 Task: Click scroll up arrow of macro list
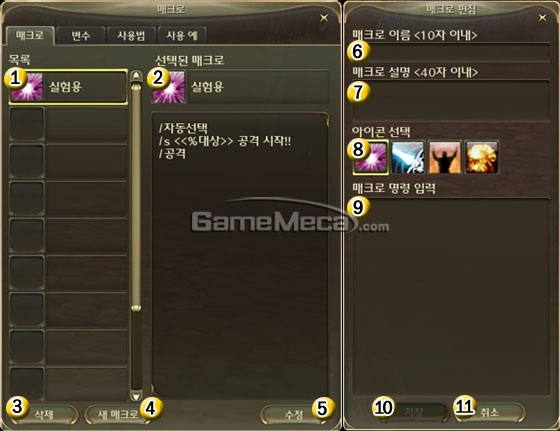[x=136, y=76]
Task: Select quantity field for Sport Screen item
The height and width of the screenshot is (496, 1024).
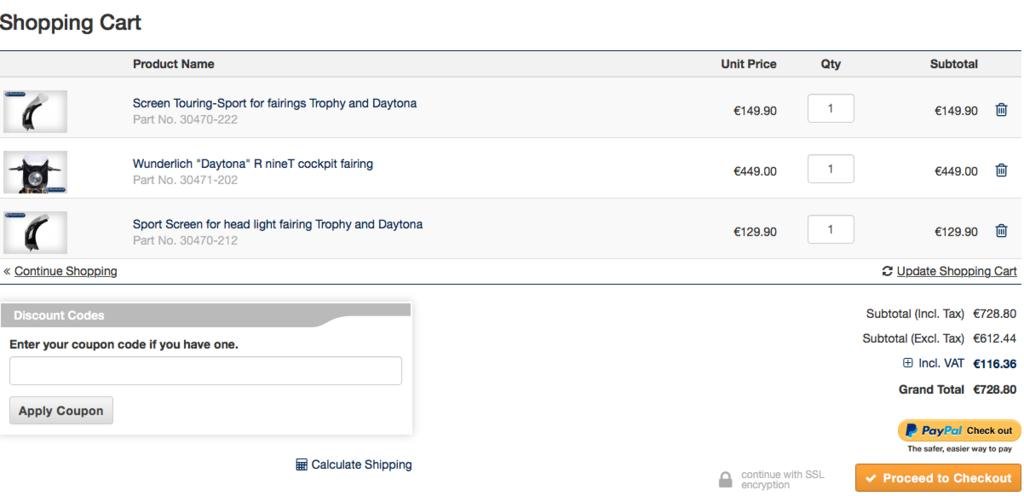Action: click(830, 229)
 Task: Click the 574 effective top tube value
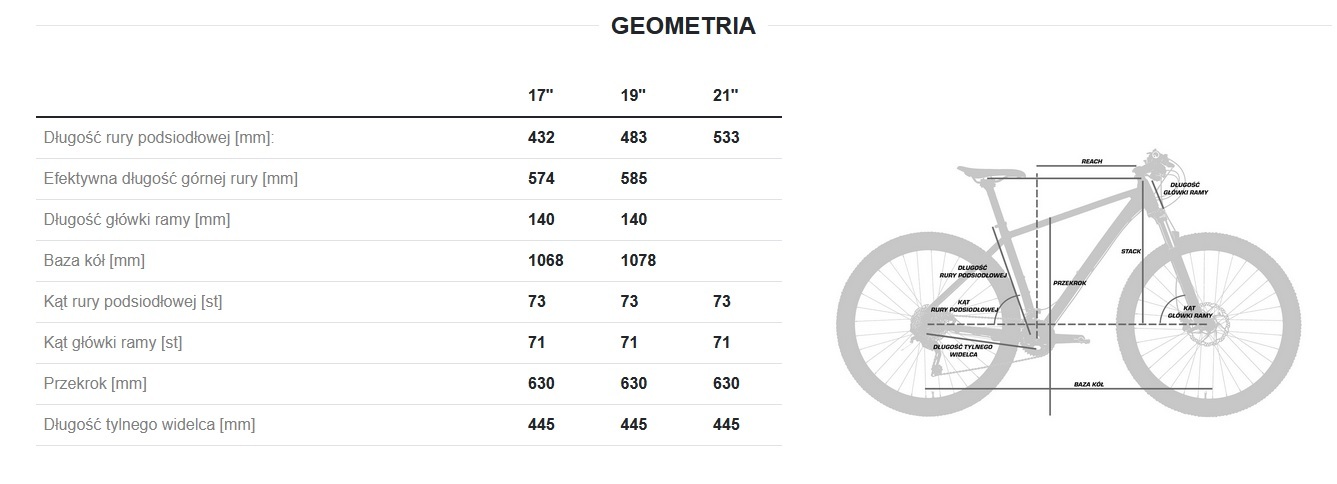[x=541, y=179]
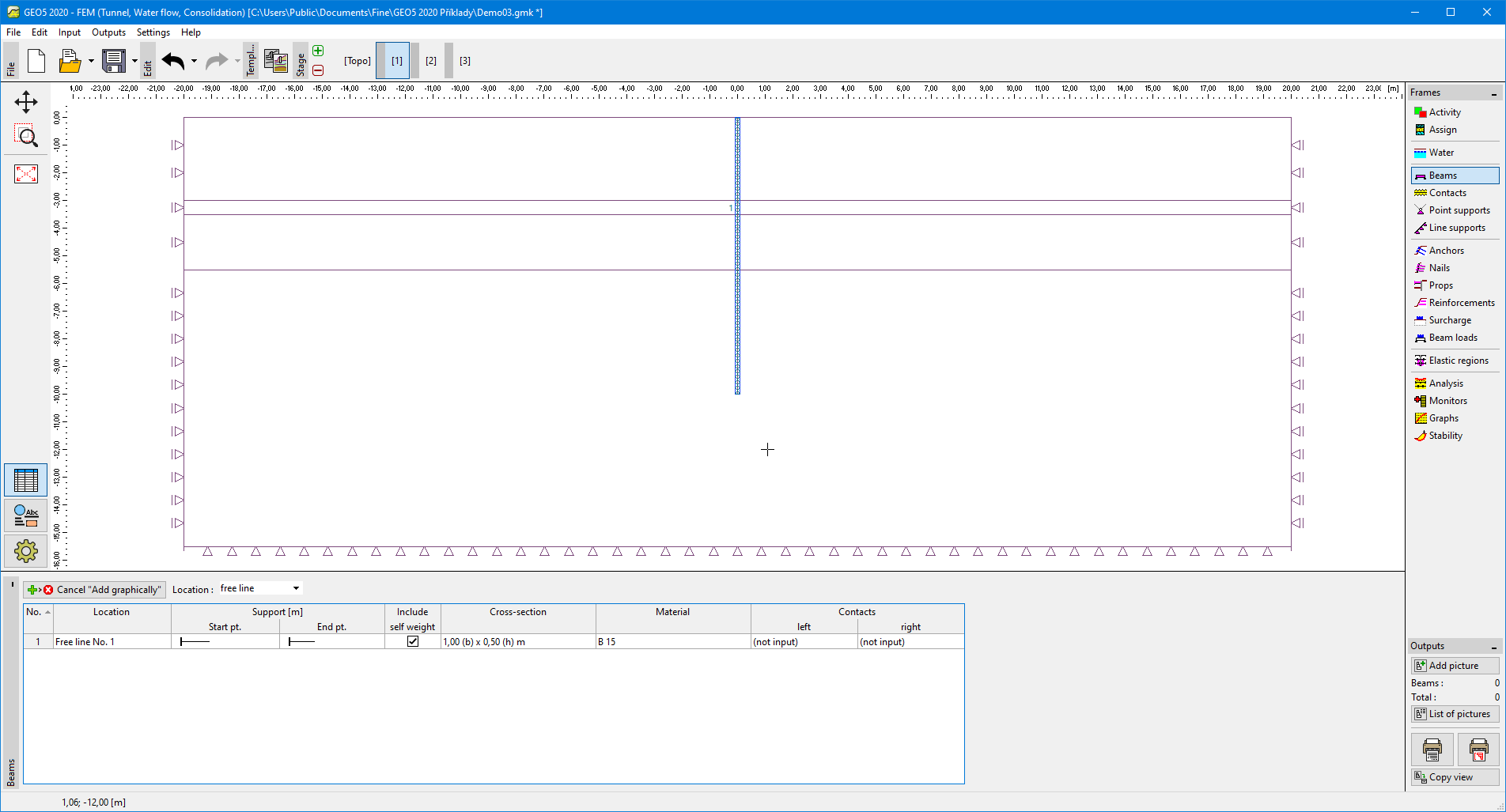Expand the Undo history dropdown arrow
The width and height of the screenshot is (1506, 812).
[x=194, y=61]
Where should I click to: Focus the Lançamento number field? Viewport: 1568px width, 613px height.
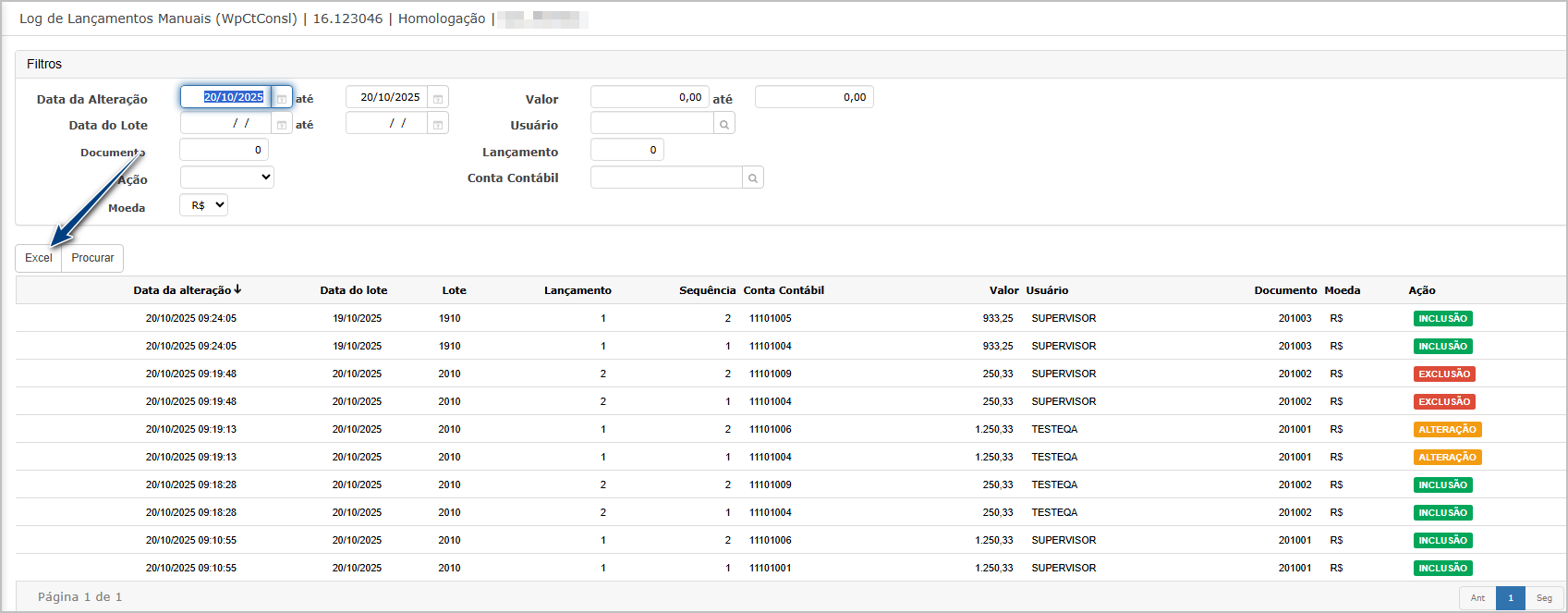click(x=626, y=150)
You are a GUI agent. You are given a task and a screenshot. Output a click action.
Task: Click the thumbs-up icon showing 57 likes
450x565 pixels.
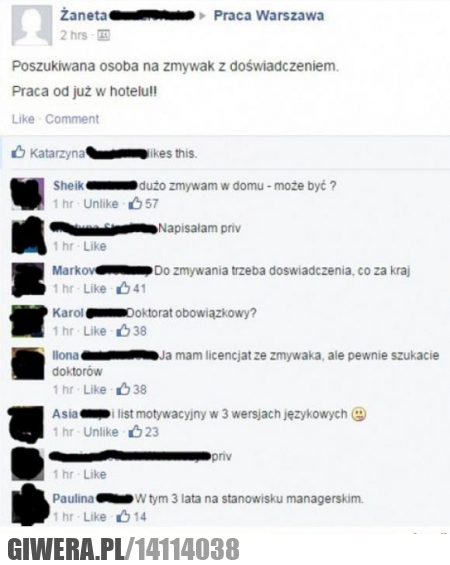point(135,204)
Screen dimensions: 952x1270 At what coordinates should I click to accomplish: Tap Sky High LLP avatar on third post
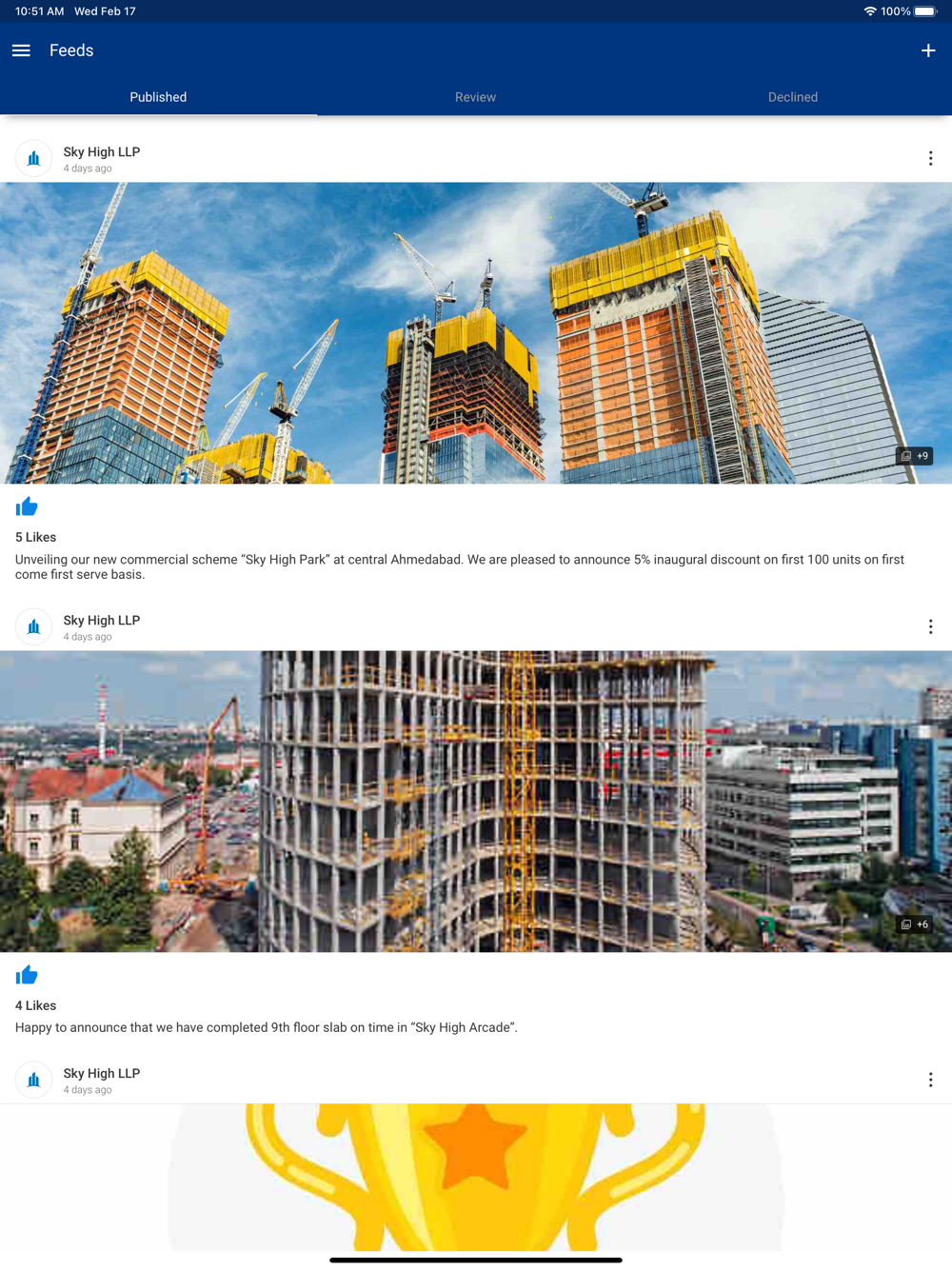[33, 1080]
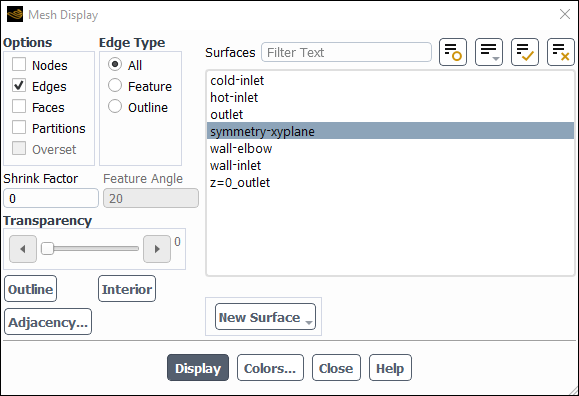The height and width of the screenshot is (396, 579).
Task: Close the Mesh Display dialog with X
Action: (565, 14)
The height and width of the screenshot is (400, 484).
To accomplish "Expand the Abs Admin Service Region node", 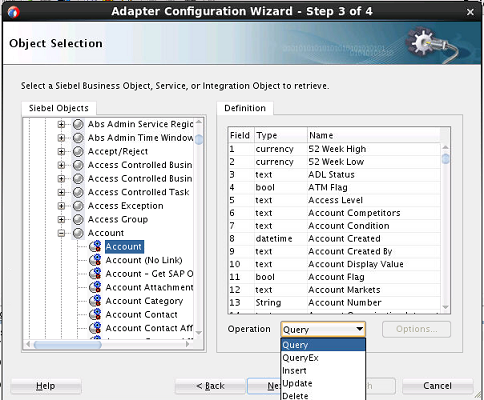I will click(61, 124).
----------
Activity – Pictures stay out. Repeat only the lines from the beginning of the data through the line that has "The height and width of the screenshot is (400, 484).".

Solution to this problem –
 Task: Click scroll up arrow of macro list
[x=136, y=76]
Task: Select quantity field for Sport Screen item
The height and width of the screenshot is (496, 1024).
Action: click(830, 229)
 Task: Click the 574 effective top tube value
[x=541, y=179]
Expand the Undo history dropdown arrow
The width and height of the screenshot is (1506, 812).
[x=194, y=61]
Where should I click to: Focus the Lançamento number field? Viewport: 1568px width, 613px height.
click(x=626, y=150)
You are a GUI agent. You are given a task and a screenshot. Output a click action.
Task: Click the thumbs-up icon showing 57 likes
450x565 pixels.
point(135,204)
Screen dimensions: 952x1270 At what coordinates should I click to accomplish: Tap Sky High LLP avatar on third post
[33, 1080]
The height and width of the screenshot is (396, 579).
Task: Close the Mesh Display dialog with X
Action: (565, 14)
The height and width of the screenshot is (400, 484).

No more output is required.